● **What you are asked to do**
Output a character-exact copy of the data, images removed.

● **Material for this task**
== Segment start ==

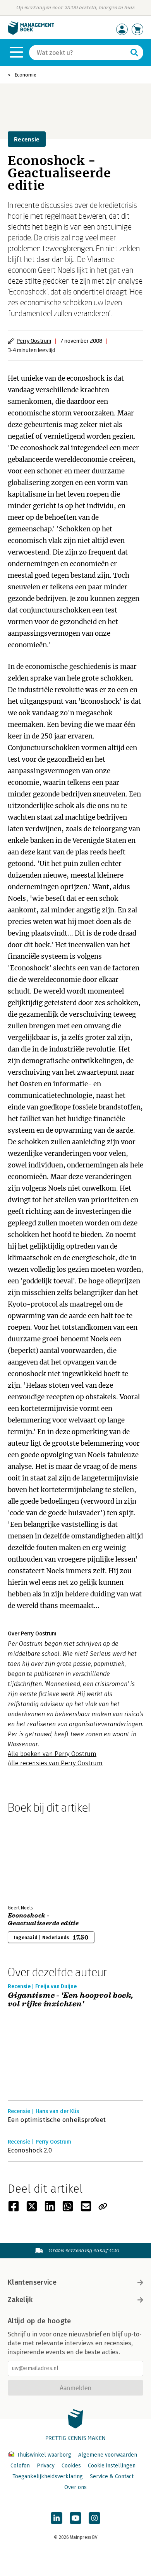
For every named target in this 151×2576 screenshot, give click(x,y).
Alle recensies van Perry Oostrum (55, 1763)
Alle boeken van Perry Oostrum (52, 1754)
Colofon (20, 2465)
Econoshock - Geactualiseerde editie (43, 1919)
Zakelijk (20, 2299)
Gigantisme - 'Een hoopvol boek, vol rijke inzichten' (70, 2000)
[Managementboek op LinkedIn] (56, 2518)
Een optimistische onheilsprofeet (57, 2119)
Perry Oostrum (34, 340)
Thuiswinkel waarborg (44, 2455)
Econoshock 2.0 (30, 2150)
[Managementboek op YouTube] (75, 2518)
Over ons (75, 2487)
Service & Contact (112, 2476)
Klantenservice (32, 2282)
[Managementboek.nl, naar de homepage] (31, 33)
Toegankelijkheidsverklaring (47, 2476)
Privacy (46, 2465)
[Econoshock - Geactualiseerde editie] (35, 1857)
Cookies (71, 2465)
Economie (25, 75)
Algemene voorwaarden (107, 2455)
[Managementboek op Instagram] (94, 2518)
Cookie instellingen (112, 2465)
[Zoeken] (134, 52)
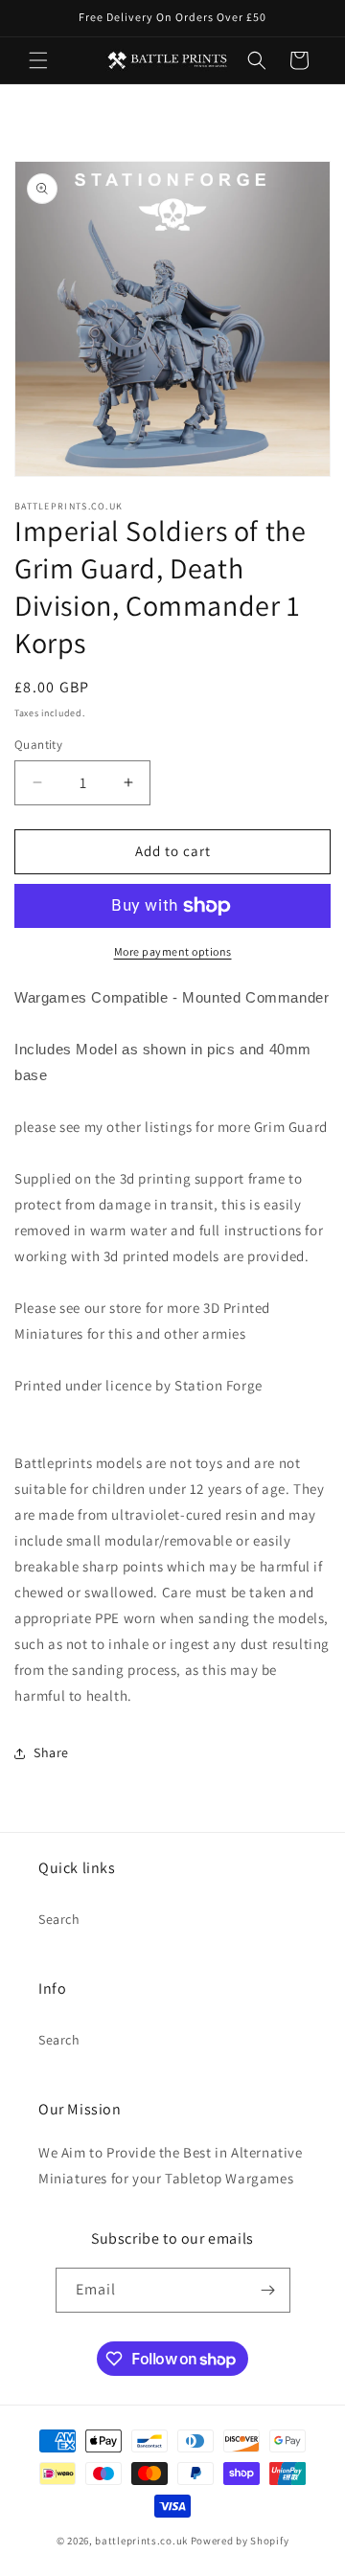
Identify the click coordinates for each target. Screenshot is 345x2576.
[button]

== Segment end ==

● **Completed task**
For every named target in this 151×2576 screenshot, give click(x,y).
Alle recensies van Perry Oostrum (55, 1763)
Alle boeken van Perry Oostrum (52, 1754)
Colofon (20, 2465)
Econoshock - Geactualiseerde editie (43, 1919)
Zakelijk (20, 2299)
Gigantisme - 'Een hoopvol boek, vol rijke inzichten' (70, 2000)
[Managementboek op LinkedIn] (56, 2518)
Een optimistische onheilsprofeet (57, 2119)
Perry Oostrum (34, 340)
Thuiswinkel waarborg (44, 2455)
Econoshock 2.0 (30, 2150)
[Managementboek op YouTube] (75, 2518)
Over ons (75, 2487)
Service & Contact (112, 2476)
Klantenservice (32, 2282)
[Managementboek.nl, naar de homepage] (31, 33)
Toegankelijkheidsverklaring (47, 2476)
Privacy (46, 2465)
[Econoshock - Geactualiseerde editie] (35, 1857)
Cookies (71, 2465)
Economie (25, 75)
Algemene voorwaarden (107, 2455)
[Managementboek op Instagram] (94, 2518)
Cookie instellingen (112, 2465)
[Zoeken] (134, 52)
Identify the click coordinates for each target. Screenshot is 345x2576.
[button]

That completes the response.